- **Instructions for the task**: The required answer is an exact copy of every entry underneath.

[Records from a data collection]
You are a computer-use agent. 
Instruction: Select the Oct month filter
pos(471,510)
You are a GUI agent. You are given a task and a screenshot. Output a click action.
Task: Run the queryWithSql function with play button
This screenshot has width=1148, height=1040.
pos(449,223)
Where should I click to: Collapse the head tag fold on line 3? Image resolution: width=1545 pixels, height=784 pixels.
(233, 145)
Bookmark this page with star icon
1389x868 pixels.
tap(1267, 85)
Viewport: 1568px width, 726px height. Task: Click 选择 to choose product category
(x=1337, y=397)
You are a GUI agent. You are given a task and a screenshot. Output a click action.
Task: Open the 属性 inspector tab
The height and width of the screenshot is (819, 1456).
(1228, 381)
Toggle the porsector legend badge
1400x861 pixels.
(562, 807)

- **Response box**:
You are a computer-use agent. 
Instruction: Select the Oct month filter
pos(471,510)
You are a GUI agent. You are given a task and a screenshot. Output a click action.
Task: Run the queryWithSql function with play button
This screenshot has width=1148, height=1040.
pos(449,223)
Where should I click to: Collapse the head tag fold on line 3? Image resolution: width=1545 pixels, height=784 pixels.
(233, 145)
Bookmark this page with star icon
1389x868 pixels.
tap(1267, 85)
Viewport: 1568px width, 726px height. Task: Click 选择 to choose product category
(x=1337, y=397)
You are a GUI agent. You are given a task and a screenshot. Output a click action.
Task: Open the 属性 inspector tab
The height and width of the screenshot is (819, 1456).
(1228, 381)
Toggle the porsector legend badge
1400x861 pixels.
(562, 807)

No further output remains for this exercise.